While everyone is over the moon about voice search, vision search gets no attention. Companies like Google, Pinterest and Snapchat have released products enabling searches with a photo. For example, don’t know what type of cute dog that is, take a photo and Google will tell you
Like a style you see on Pinterest? Take a photo and, viola, you can buy it:
It’s not definitive how many vision searches happen a month, with eMarketer guessing around 1% of total search volume. But, monthly Pinterest visual searches did increase 140%, from 250 million in Feb 2017 to 600 million in Feb 2018.
My prediction is the vision/voice conversation flips in the coming years. Voice shopping hasn't gone anywhere because the interface isn't that good. Vision just feels easier to use, more intuitive and gives you a better interface for buying.
Last week my wife got a call from a basketball team asking if she wanted to buy tickets for upcoming games. My wife is the last person a basketball team should be calling about tickets. Whoever is running their CRM system needs to be fired. But that got me thinking.
If companies reach out to you, you should have the right to request how they got your information. For the overwhelming amount of airline credit card offers I get, I know where these come from; I am in their loyalty program. For the other 90% of mail, calls or emails that I have no idea how I got targeted, I should know why I was. Hopefully, this would discourage companies from misusing data and force them to think who they are targeting, instead of just mailing and praying.
Elizabeth Warren, you are free to add this to your tech regulations.
Two weeks ago we mentioned a tool Alibaba created that can produce thousands of lines of advertising copy. While some Chinese based companies probably use the tool to save money on copywriters, foreign companies should be the ideal user.
Let’s say you were a European retailer and wanted to expand distribution across China. Instead of taking existing ads and translating them into another language, you could use the Alibaba tool to create entirely new ad copy. This gives companies an instant "agency" in China and should lead to better results. If Alibaba has global ambitions, they should develop an ad generating tool for all markets so companies can scale across the globe.

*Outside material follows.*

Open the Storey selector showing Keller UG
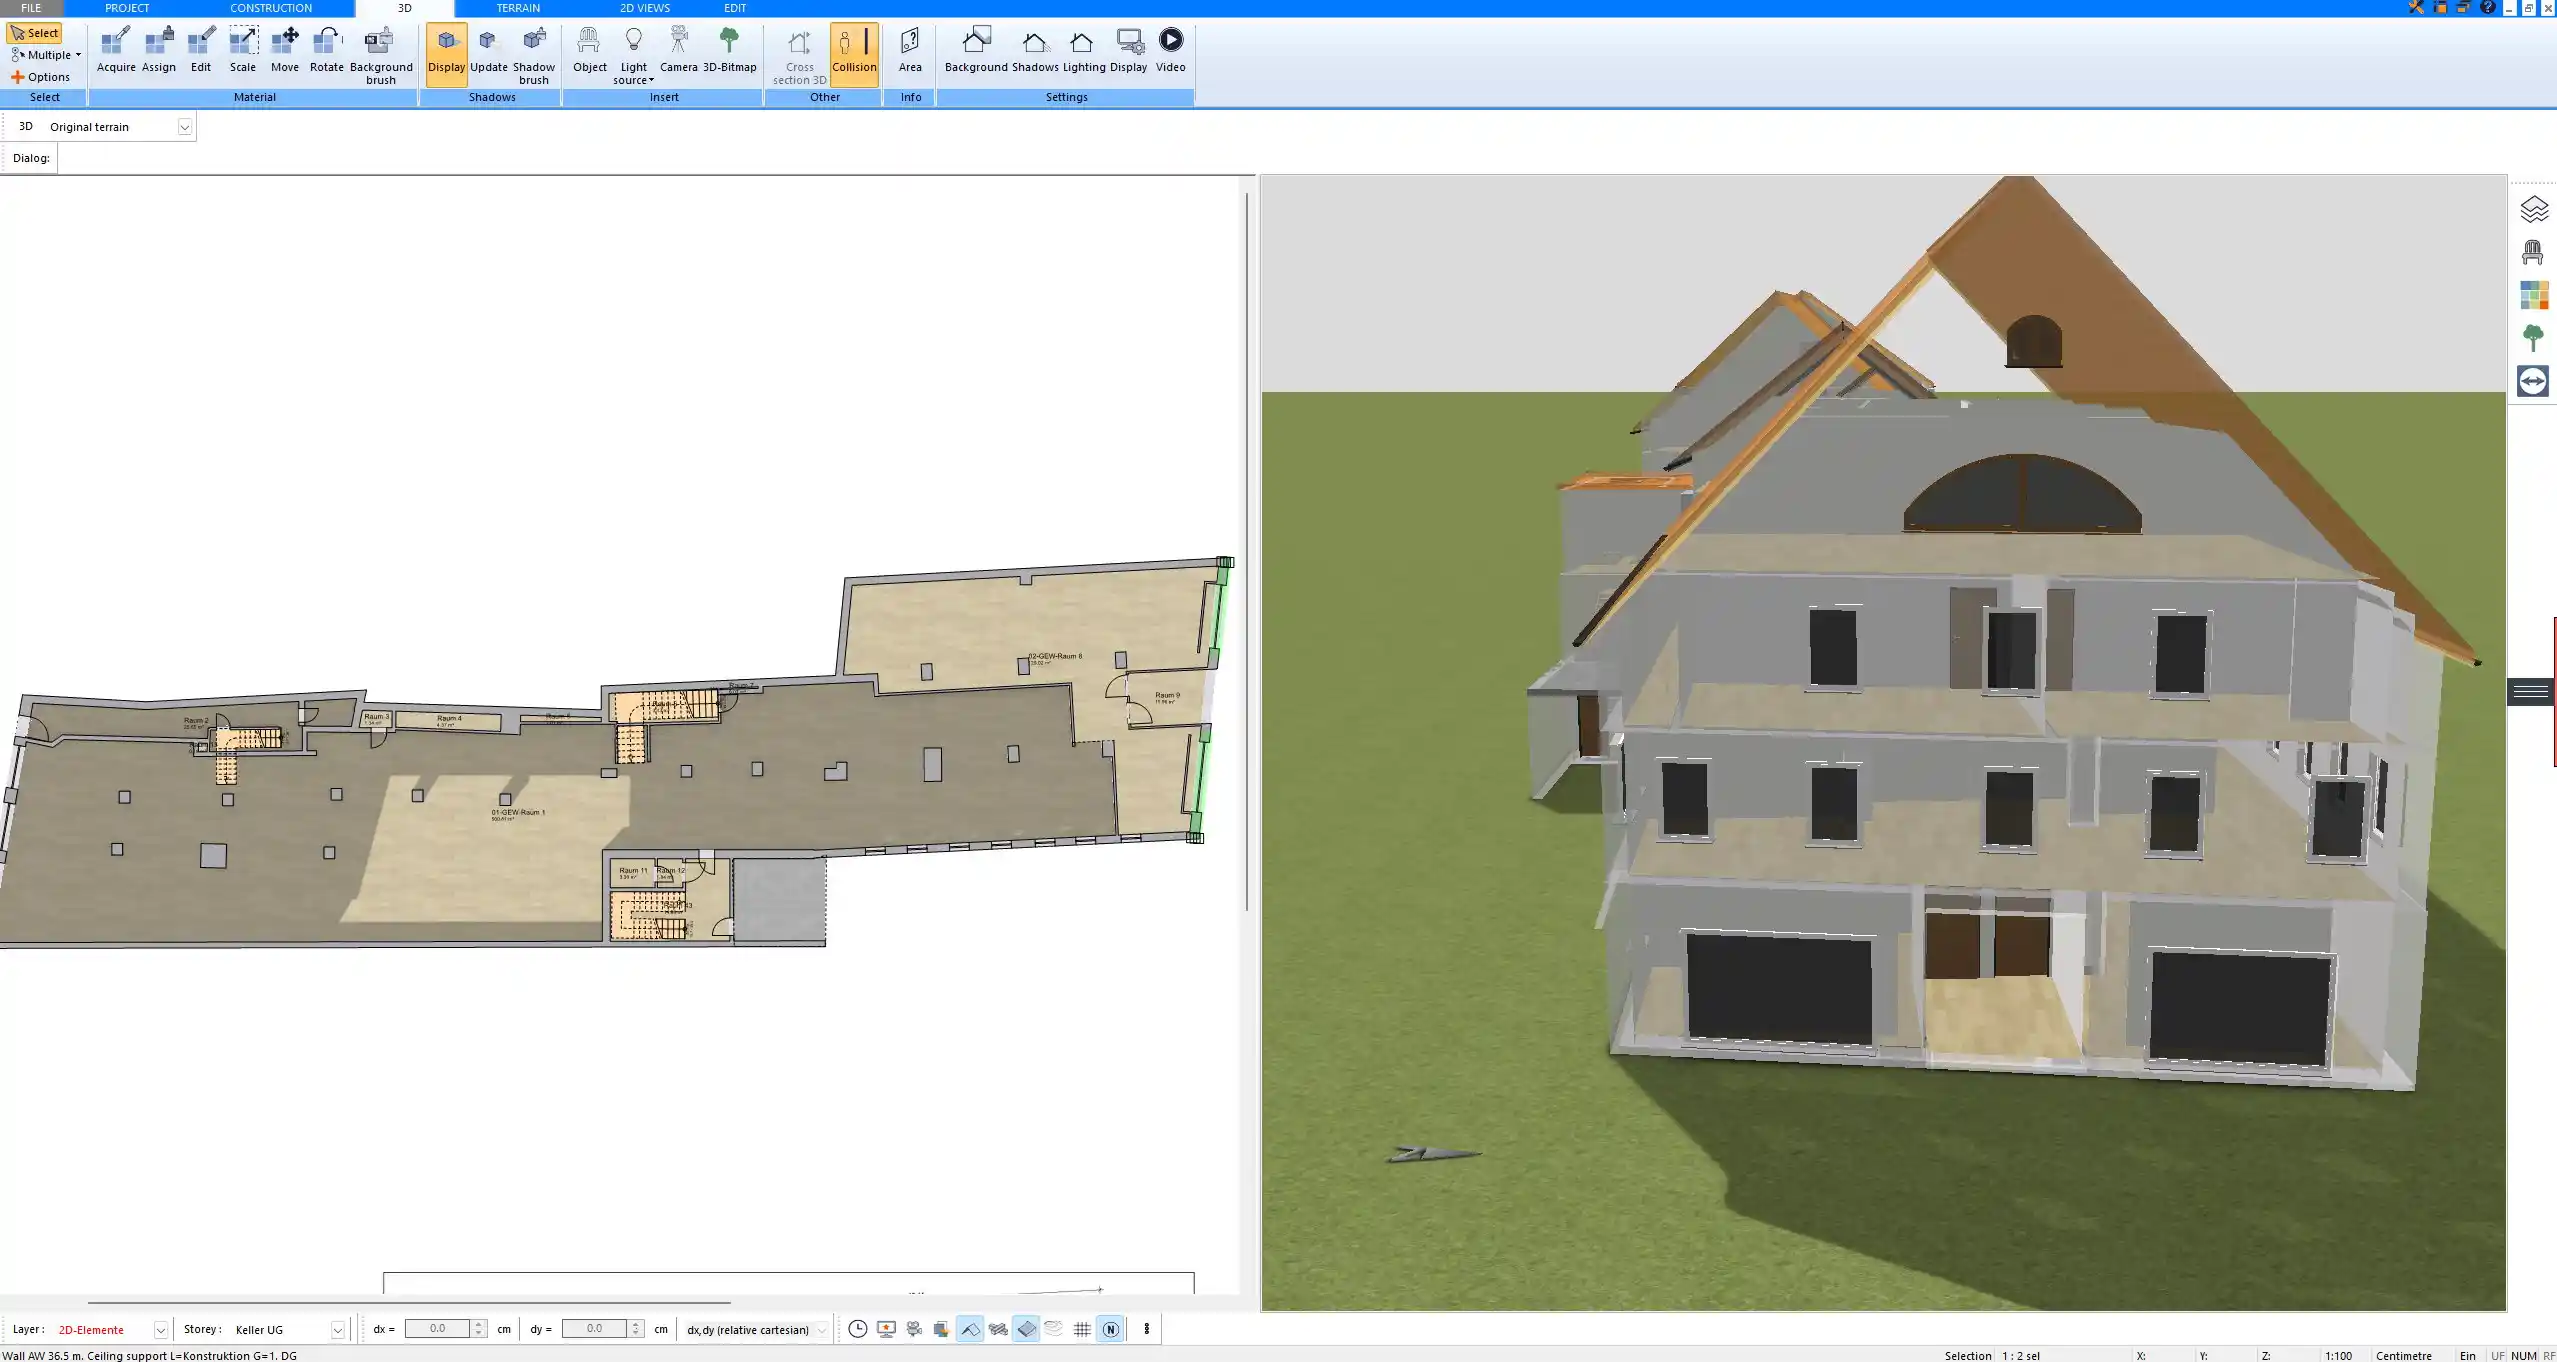This screenshot has height=1362, width=2557. [x=335, y=1329]
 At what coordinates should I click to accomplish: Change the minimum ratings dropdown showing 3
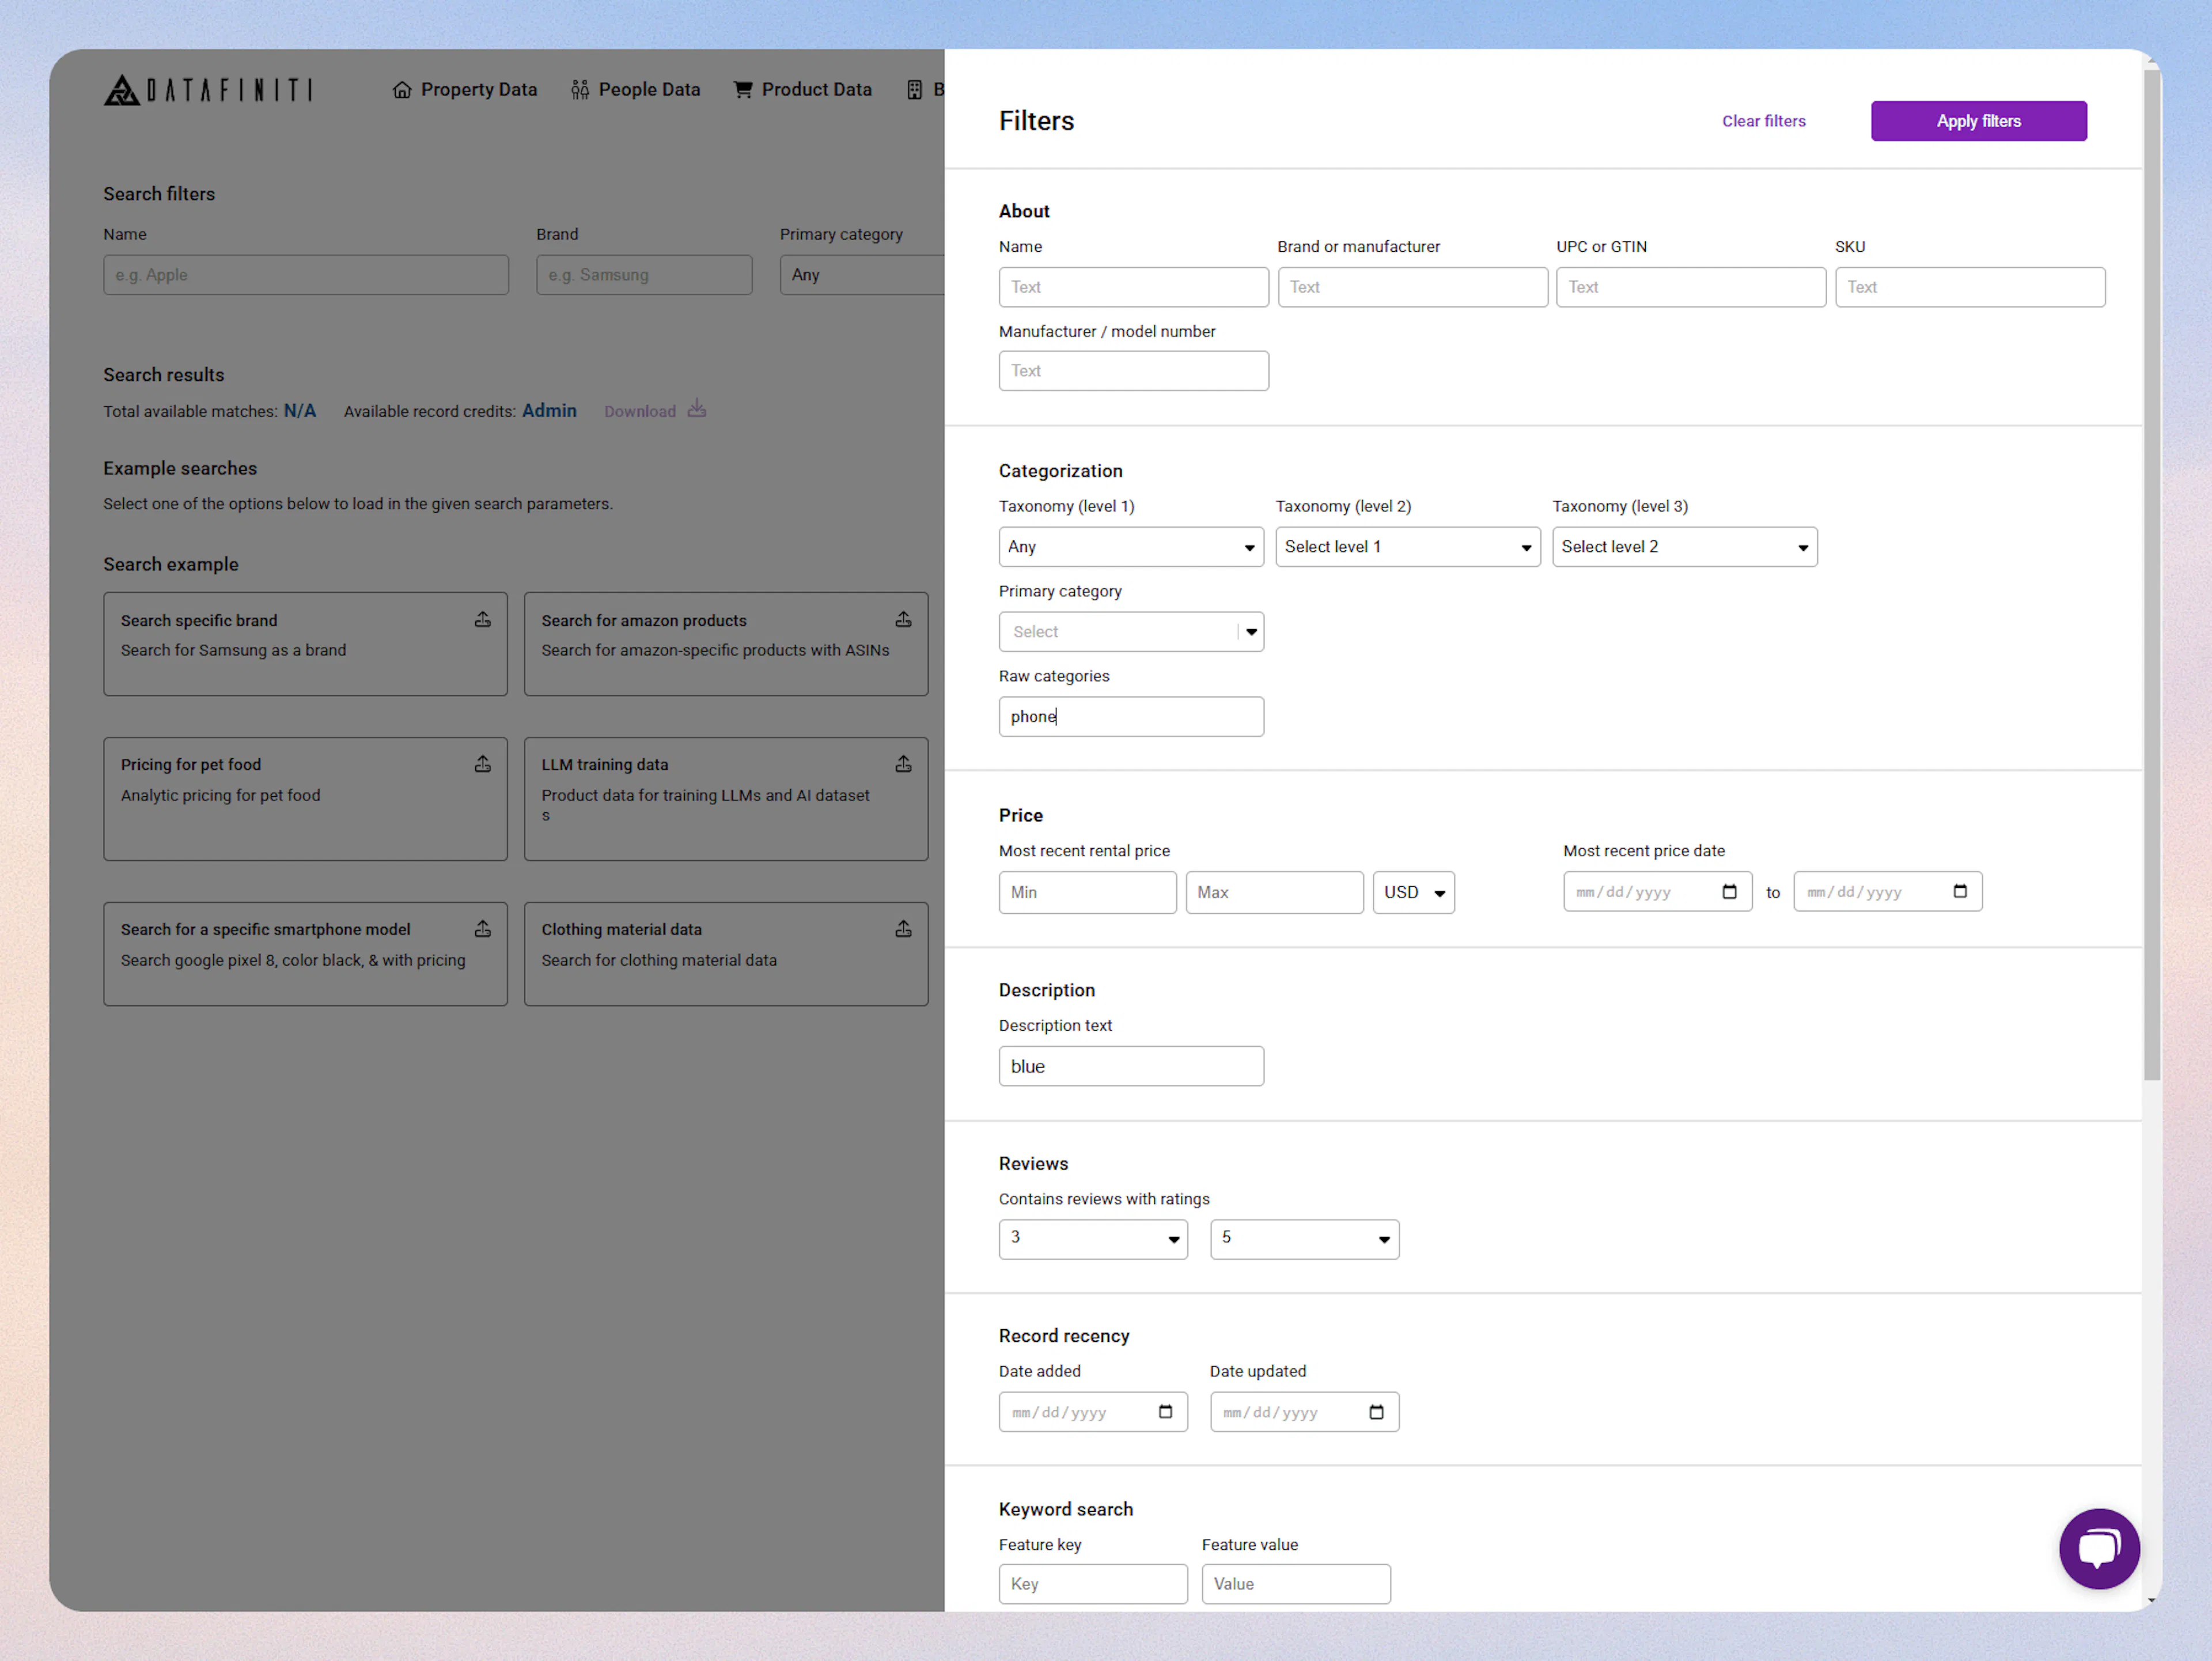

Google changes some bidding formats
An important thing to understand about machine learning; algorithms are very fragile. If you change what you are trying to predict, even if it's very slight, everything falls apart.
Take the recent move by Google to change how some of its display advertising is bid for. Google is moving from a second place to a first place auction, which means whoever bids the most, wins. Since algorithms are optimized to bid in a second place way, they need to be completely reprogrammed to bid in the new style. The bidding process will probably be a mess before the algorithms collect enough data and figure it out.
A great example of this is a computer playing the game "breakout." Researchers trained an algorithm to be a world class breakout player, but then changed the position of the paddle. As shown in this link, the computer algorithm completely fell apart and was unable to adapt to the new environment.
That should be a lesson: if computers ever try to take over the world, just dress like a computer and you’ll be fine.